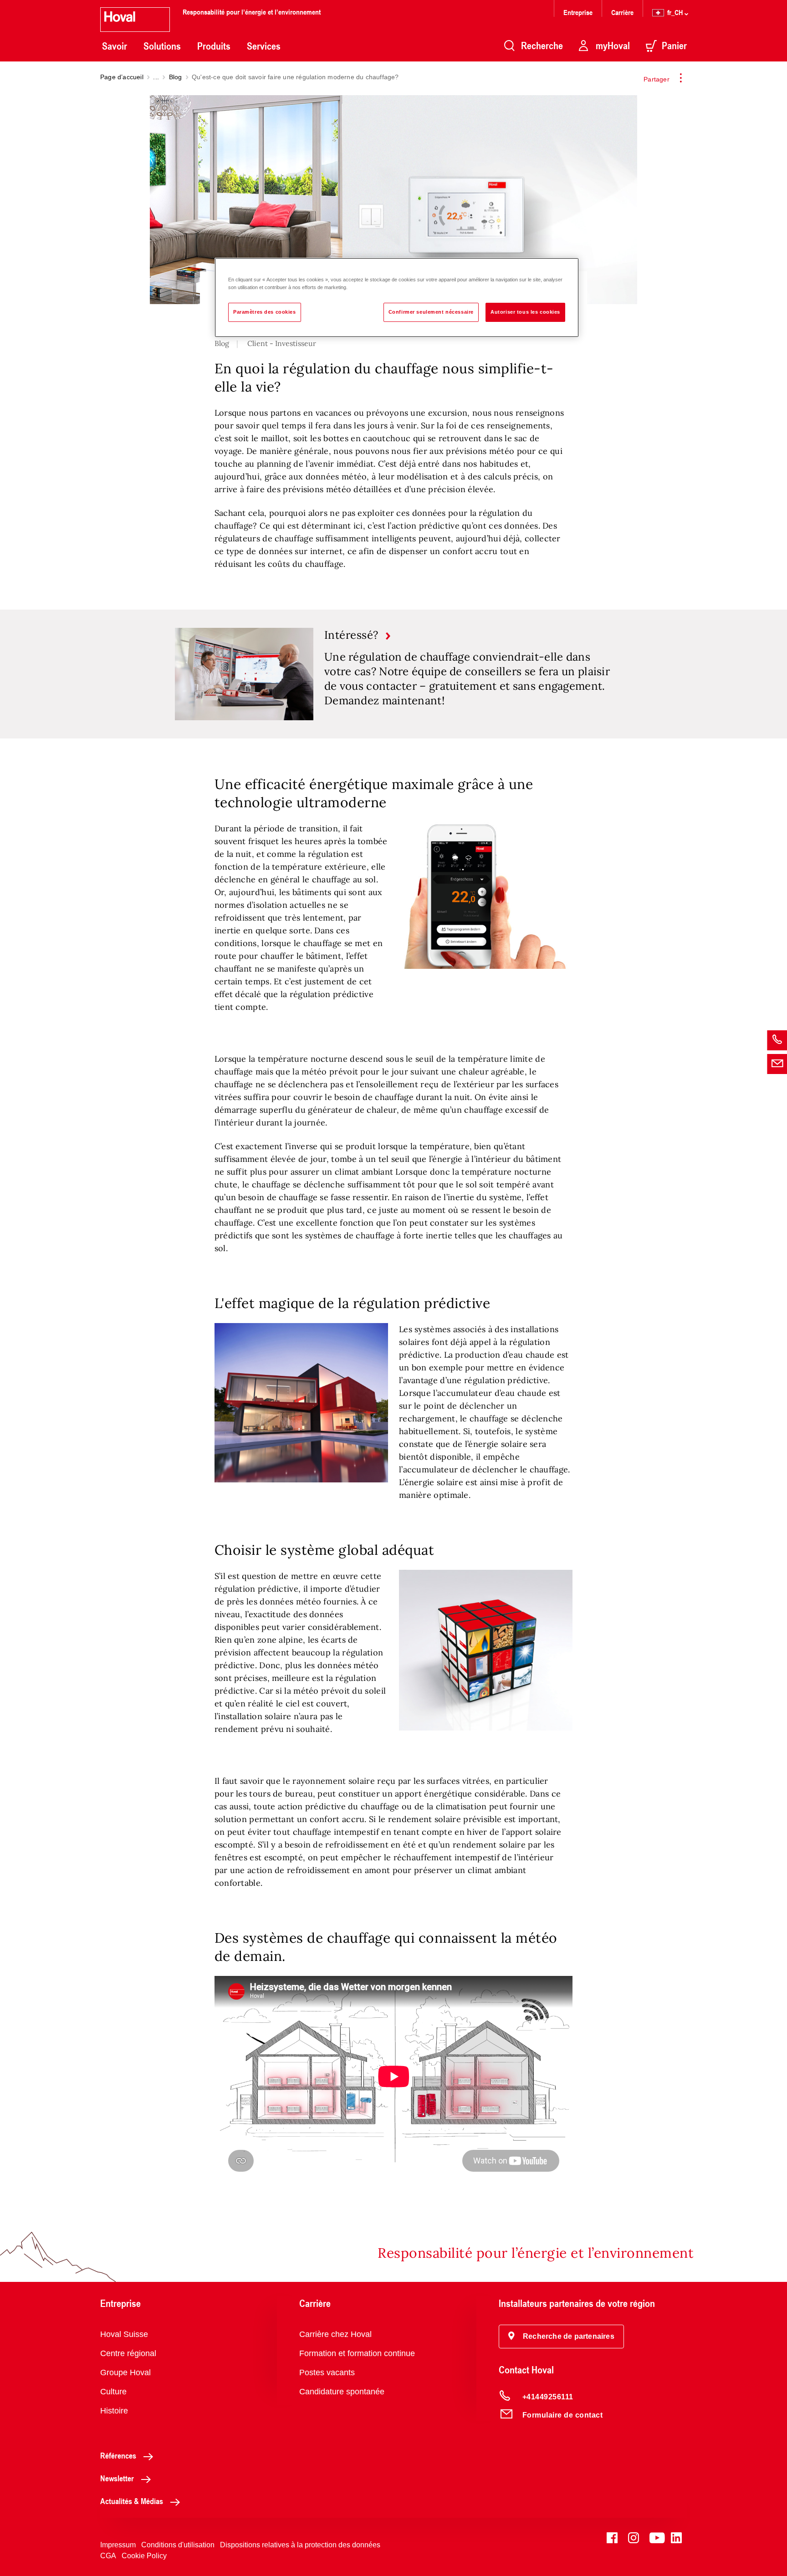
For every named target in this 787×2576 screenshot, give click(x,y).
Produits (213, 46)
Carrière (622, 12)
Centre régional (128, 2353)
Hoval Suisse (124, 2334)
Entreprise (578, 12)
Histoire (114, 2410)
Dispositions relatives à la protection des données (300, 2545)
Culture (113, 2391)
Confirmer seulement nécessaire (431, 312)
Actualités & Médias (131, 2501)
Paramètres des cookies (264, 312)
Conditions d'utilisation (178, 2545)
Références (118, 2455)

---

*INSTRUCTIONS FOR THE TASK:* What you copy should begin at the line with "Hoval Suisse (124, 2334)" and end at the final line of the listing, each line exactly as it is.

*TASK SOLUTION:*
Hoval Suisse (124, 2334)
Entreprise (578, 12)
Histoire (114, 2410)
Dispositions relatives à la protection des données (300, 2545)
Culture (113, 2391)
Confirmer seulement nécessaire (431, 312)
Actualités & Médias (131, 2501)
Paramètres des cookies (264, 312)
Conditions d'utilisation (178, 2545)
Références (118, 2455)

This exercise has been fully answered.